* Data for analysis:
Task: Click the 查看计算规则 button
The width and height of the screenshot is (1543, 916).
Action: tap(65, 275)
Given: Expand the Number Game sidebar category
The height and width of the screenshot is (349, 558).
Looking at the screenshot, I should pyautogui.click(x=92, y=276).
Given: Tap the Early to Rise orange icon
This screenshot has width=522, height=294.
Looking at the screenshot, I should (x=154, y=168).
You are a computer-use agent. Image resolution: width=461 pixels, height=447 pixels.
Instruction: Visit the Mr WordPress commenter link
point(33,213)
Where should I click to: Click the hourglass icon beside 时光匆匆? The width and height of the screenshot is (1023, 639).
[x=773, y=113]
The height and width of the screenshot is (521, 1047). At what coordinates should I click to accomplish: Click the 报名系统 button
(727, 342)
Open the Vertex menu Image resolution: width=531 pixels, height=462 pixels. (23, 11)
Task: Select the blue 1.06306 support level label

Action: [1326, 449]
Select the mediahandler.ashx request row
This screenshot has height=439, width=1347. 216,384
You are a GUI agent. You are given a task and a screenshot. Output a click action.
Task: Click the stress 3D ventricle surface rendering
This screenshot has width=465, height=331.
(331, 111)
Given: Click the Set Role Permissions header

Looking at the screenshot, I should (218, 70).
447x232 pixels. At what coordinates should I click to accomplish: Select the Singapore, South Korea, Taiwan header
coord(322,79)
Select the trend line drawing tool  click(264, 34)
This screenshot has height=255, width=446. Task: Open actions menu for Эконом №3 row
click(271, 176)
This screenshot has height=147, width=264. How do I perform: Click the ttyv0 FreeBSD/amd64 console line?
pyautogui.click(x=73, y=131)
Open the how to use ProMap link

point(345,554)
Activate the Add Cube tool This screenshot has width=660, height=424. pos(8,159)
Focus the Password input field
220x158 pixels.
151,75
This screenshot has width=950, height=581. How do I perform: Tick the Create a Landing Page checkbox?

* Aim of the task: The answer must consist of every line from the records above that holds "Image".

* Reply to the task:
You are a computer-use agent. Image resolution: width=461 pixels, height=447 pixels.
Open the Vertex menu Image resolution: width=531 pixels, height=462 pixels. (23, 11)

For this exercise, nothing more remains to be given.